Beirut: A lot has happened in just a year on both sides of the Lebanon-Syria border. A lightning offensive by Islamist insurgents in Syria toppled longtime autocrat Bashar Assad and brought a new government in place in Damascus.
In Lebanon, a bruising war with Israel dealt a serious blow to Hezbollah — the Iran-backed and Assad-allied Shiite Lebanese militant group that had until recently been a powerful force in the Middle East — and a US-negotiated deal has brought a fragile ceasefire.
Still, even after the fall of the 54-year Assad family rule, relations between Beirut and Damascus remain tense — as they have been for decades past, with Syria long failing to treat its smaller neighbour as a sovereign nation.
Recent skirmishes along the border have killed and wounded several people, both fighters and civilians, including a four-year-old Lebanese girl.
Beirut and Damascus have somewhat coordinated on border security, but attempts to reset political relations have been slow. Despite visits to Syria by two heads of Lebanon’s government, no Syrian official has visited Lebanon.
Here is what’s behind the complicated relations.
A coldness that goes way back
Many Syrians have resented Hezbollah for wading into Syria’s civil war in defence of Assad’s government. Assad’s fall sent them home, but many Lebanese now fear cross-border attacks by Syria’s Islamic militants.
There are new restrictions on Lebanese entering Syria, and Lebanon has maintained tough restrictions on Syrians entering Lebanon.
The Lebanese also fear that Damascus could try to bring Lebanon under a new Syrian tutelage.
Syrians have long seen Lebanon as a staging ground for anti-Syria activities, including hosting opposition figures before Hafez Assad — Bashar Assad’s father — ascended to power in a bloodless 1970 coup.

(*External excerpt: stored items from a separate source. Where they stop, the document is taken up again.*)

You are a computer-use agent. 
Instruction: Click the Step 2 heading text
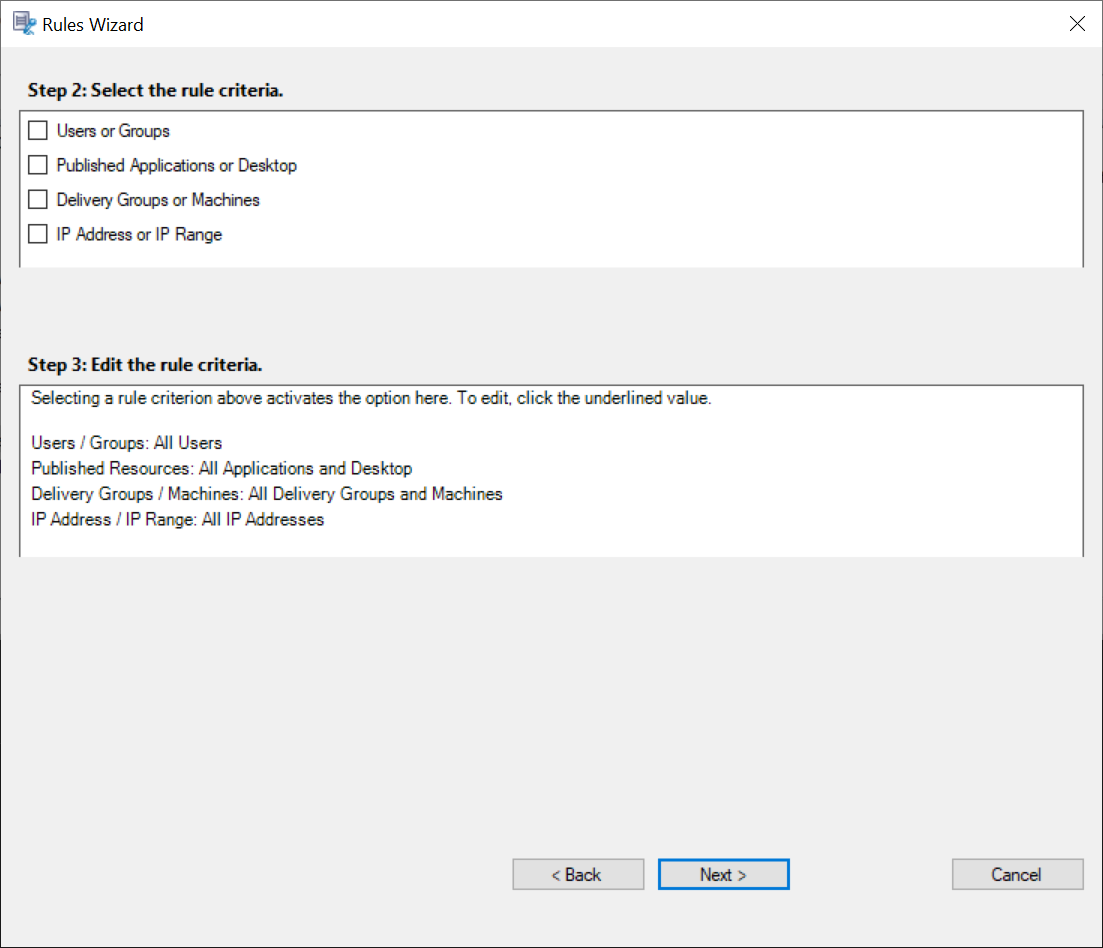pos(155,91)
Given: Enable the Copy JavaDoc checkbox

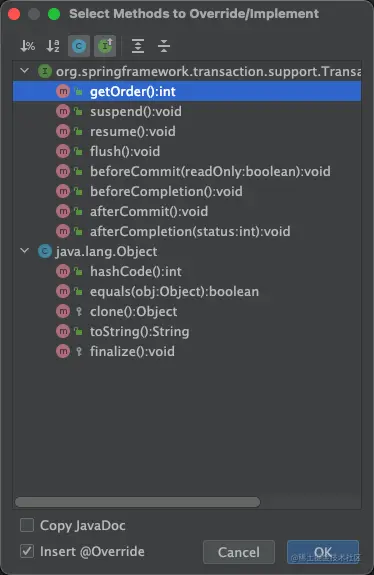Looking at the screenshot, I should point(27,525).
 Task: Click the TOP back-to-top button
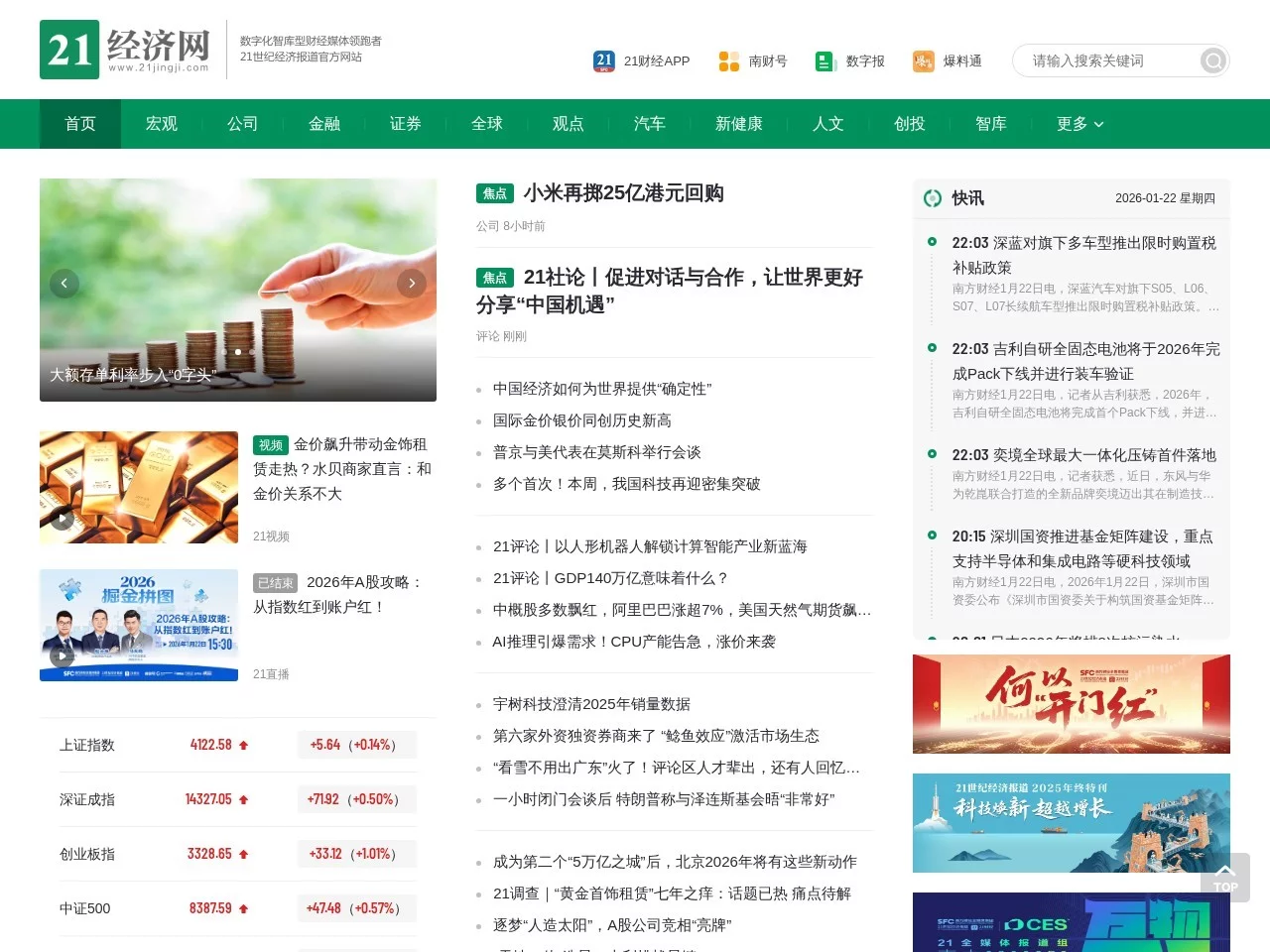[1225, 877]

In 1976, Assad senior sent his troops to Lebanon, allegedly to bring peace as Lebanon was hurtling into a civil war that lasted
until 1990. Once that ended, Syrian forces — much like a colonial power — remained in Lebanon for another 15 years.
Turbulent times
It took until 2008 for the two countries to agree to open diplomatic missions, marking Syria’s first official recognition of Lebanon as an independent state since it gained independence from France in 1943.
The move came after the 2005 truck-bombing assassination of former Lebanese Prime Minister Rafik Hariri that many blamed on Damascus.

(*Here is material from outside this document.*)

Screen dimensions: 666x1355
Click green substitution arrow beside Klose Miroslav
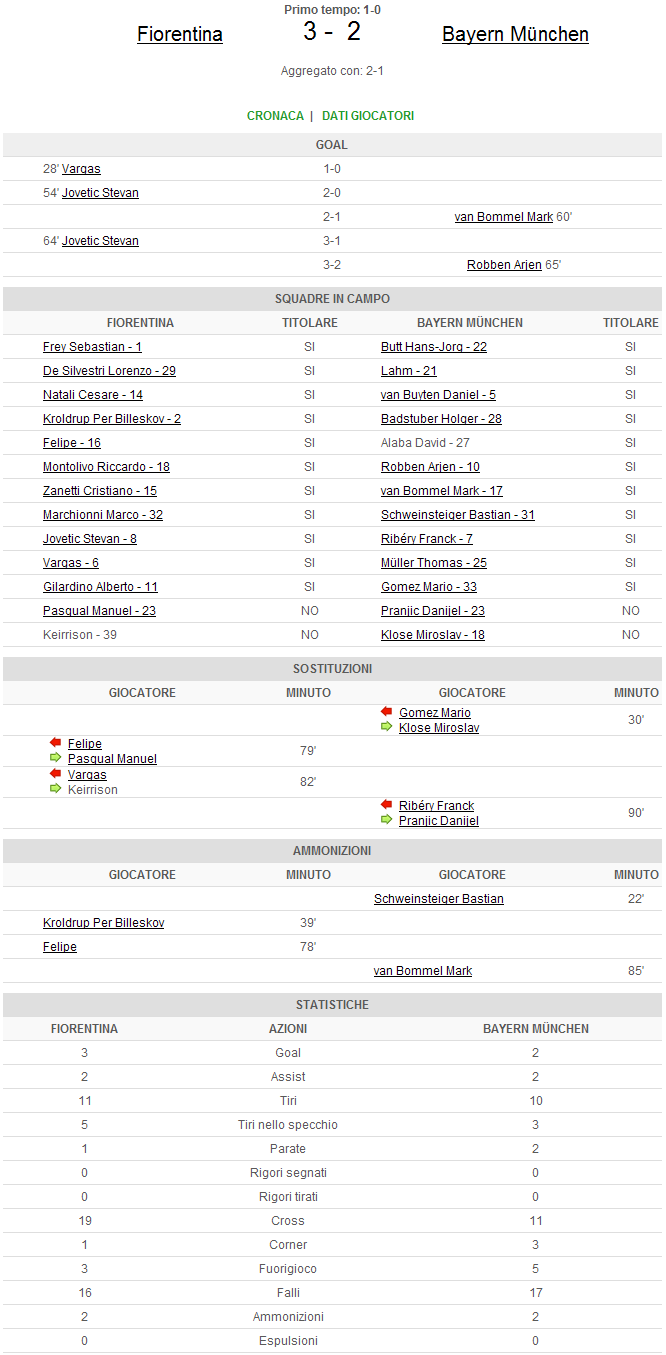click(386, 727)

Two months later, Syria pulled its troops out of Lebanon under international pressure, ending 29 years of near-complete domination of its neighbour.
When Syria’s own civil war erupted in 2011, hundreds of thousands of Syrians fled across the border, making crisis-hit
Lebanon the host of the highest per capita population of refugees in the world. Once in Lebanon, the refugees complained about discrimination, including curfews for Syrian citizens in
some areas.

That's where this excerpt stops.